Required action: Below are records to write out exactly; drop the pictures when you do.

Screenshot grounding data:
───
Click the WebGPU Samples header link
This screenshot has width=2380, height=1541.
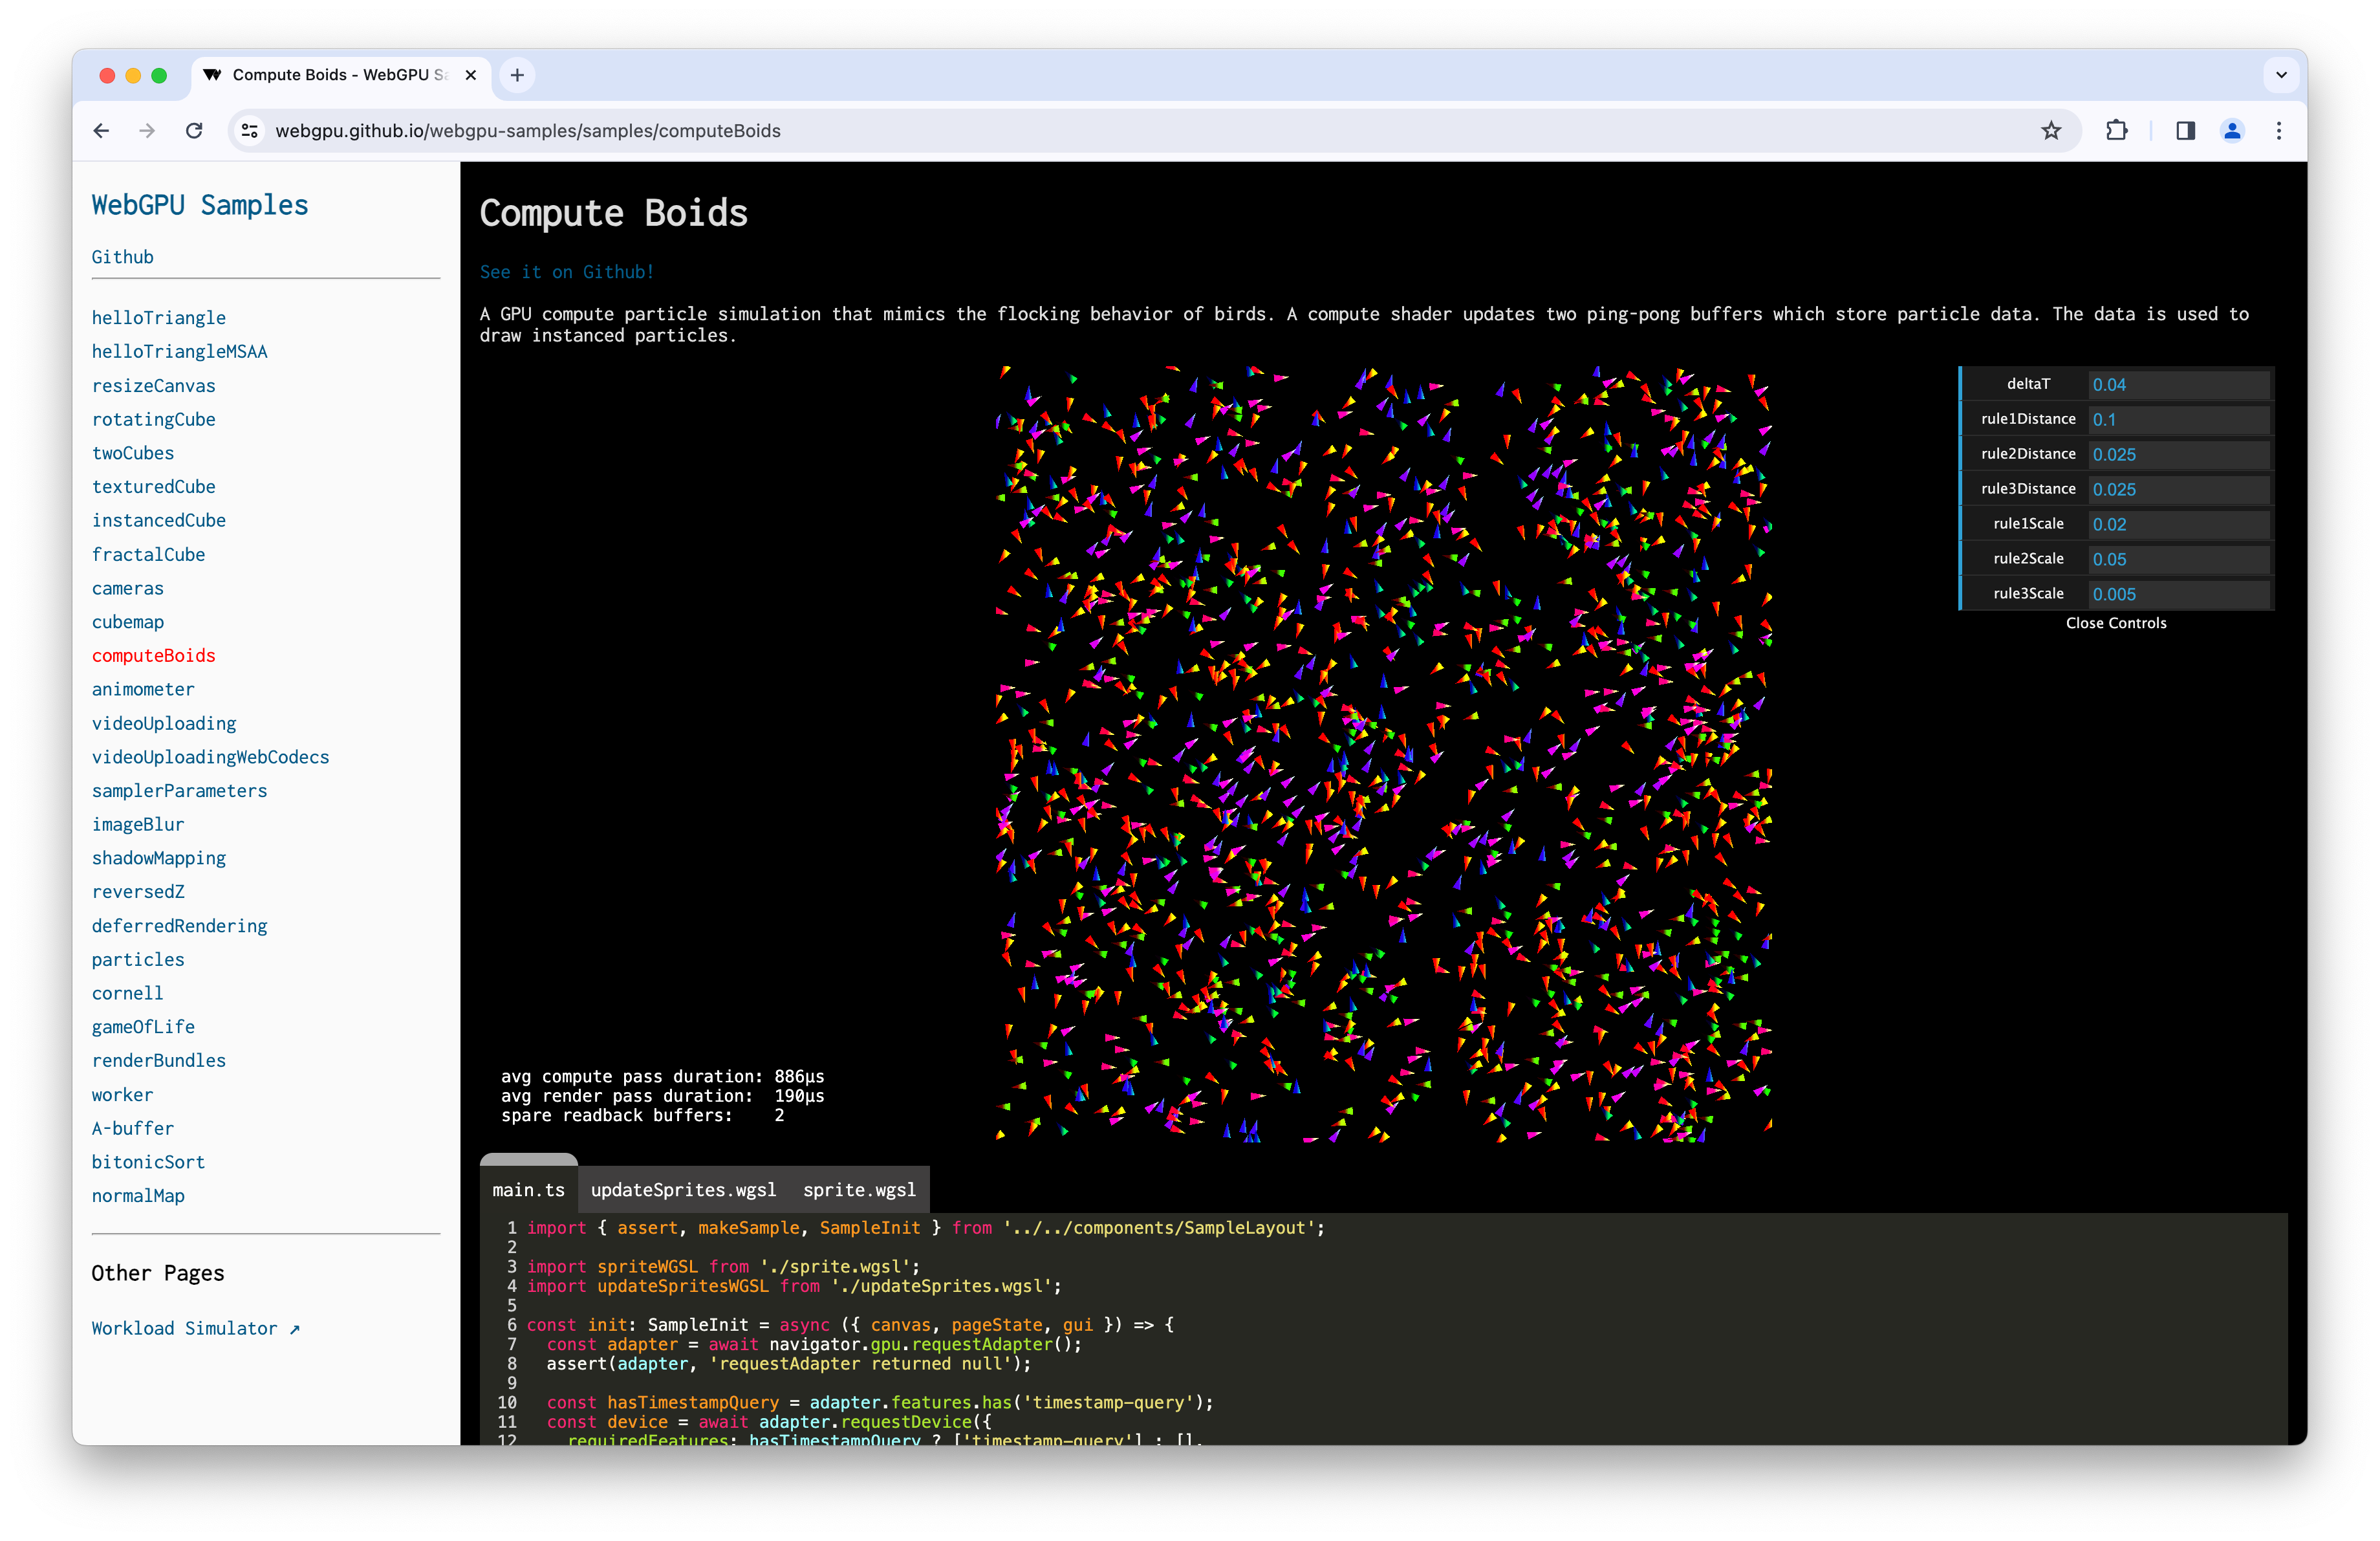coord(199,205)
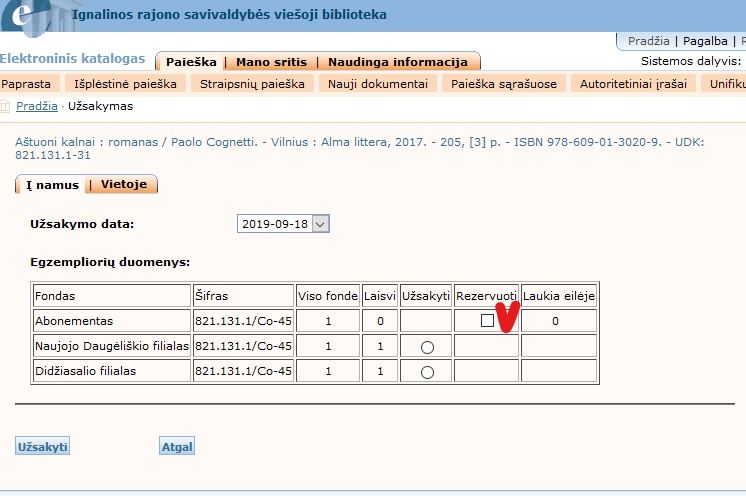Open the Paieška main tab
The width and height of the screenshot is (746, 496).
click(191, 62)
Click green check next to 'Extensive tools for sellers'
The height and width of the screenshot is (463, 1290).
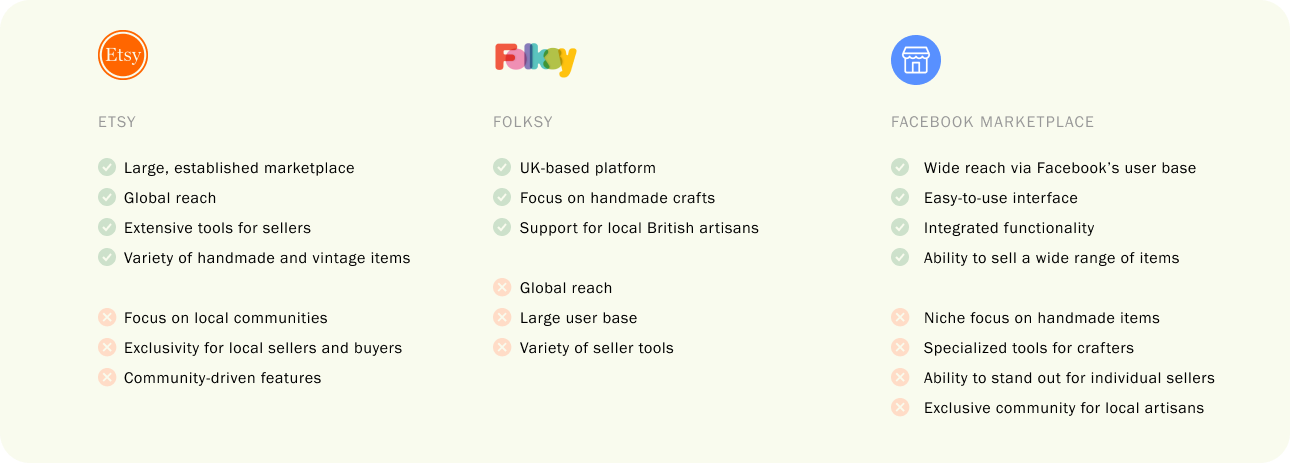[x=107, y=227]
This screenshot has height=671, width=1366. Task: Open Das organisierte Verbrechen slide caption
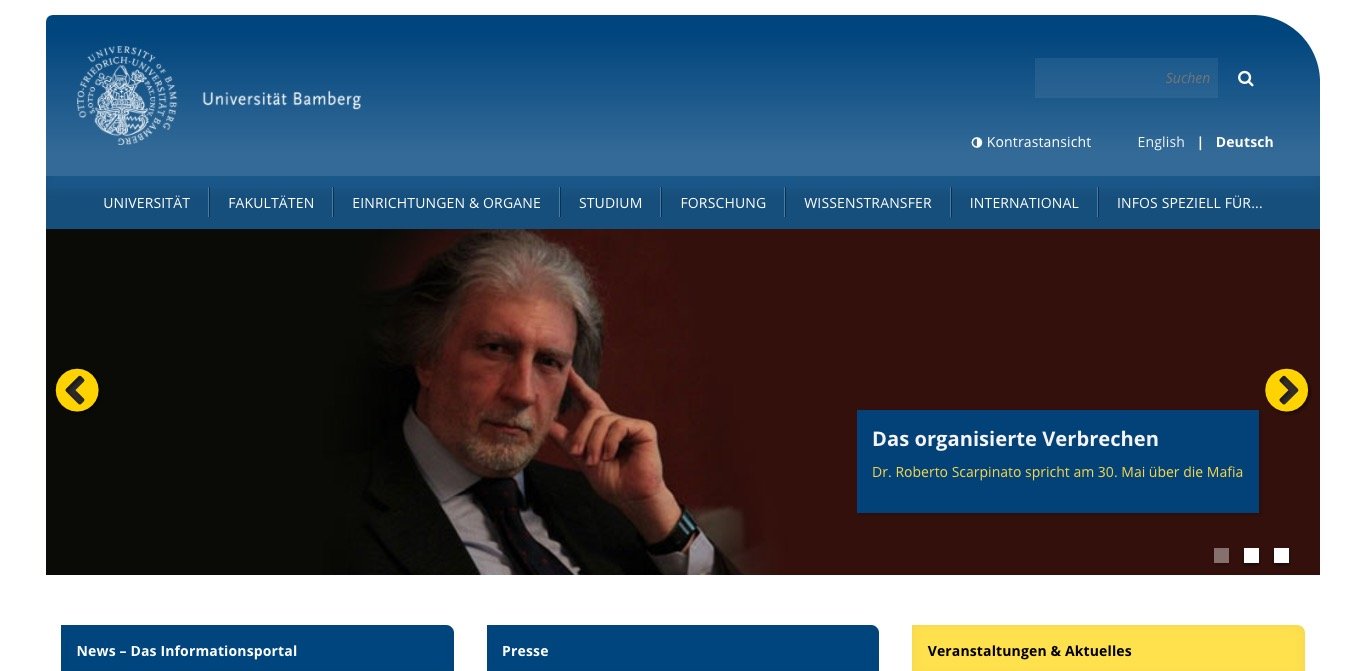[1058, 461]
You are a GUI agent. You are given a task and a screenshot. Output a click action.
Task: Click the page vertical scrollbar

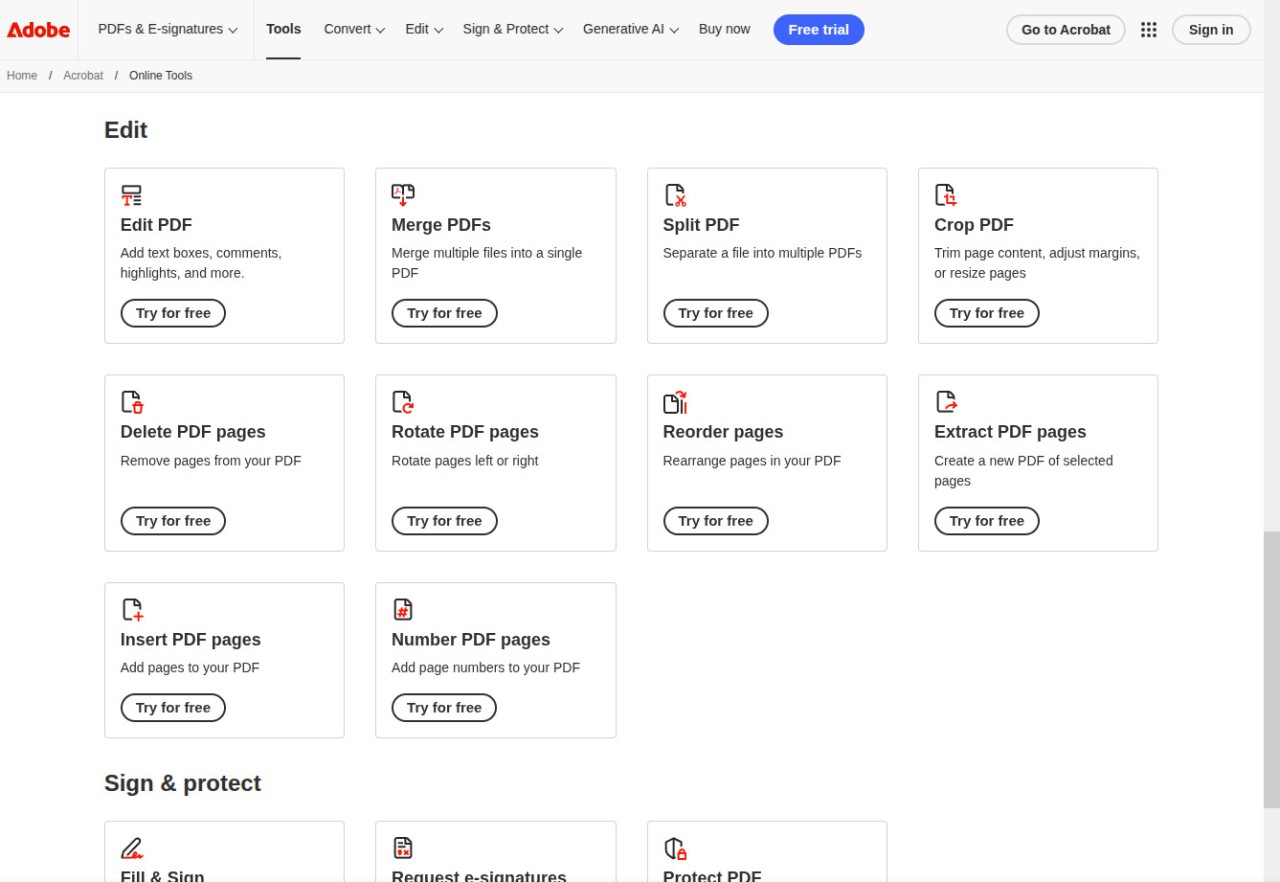(x=1271, y=668)
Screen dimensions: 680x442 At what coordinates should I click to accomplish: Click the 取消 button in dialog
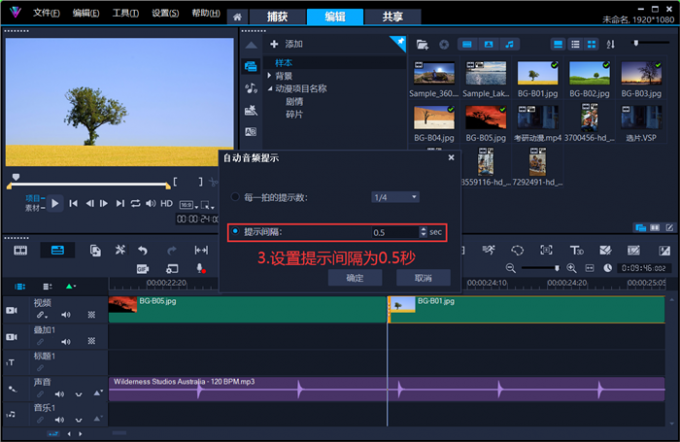tap(421, 278)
───
Result:
Click the WebGPU Samples header link
This screenshot has width=2380, height=1541.
coord(199,205)
Open the Paieška main tab
The width and height of the screenshot is (746, 496).
click(191, 62)
Click green check next to 'Extensive tools for sellers'
The height and width of the screenshot is (463, 1290).
[x=107, y=227]
This screenshot has height=671, width=1366. Task: Open Das organisierte Verbrechen slide caption
[1058, 461]
You are a GUI agent. You are given a task and a screenshot. Output a click action.
Task: Click the page vertical scrollbar

(x=1271, y=668)
Screen dimensions: 680x442 At what coordinates should I click to accomplish: Click the 取消 button in dialog
tap(421, 278)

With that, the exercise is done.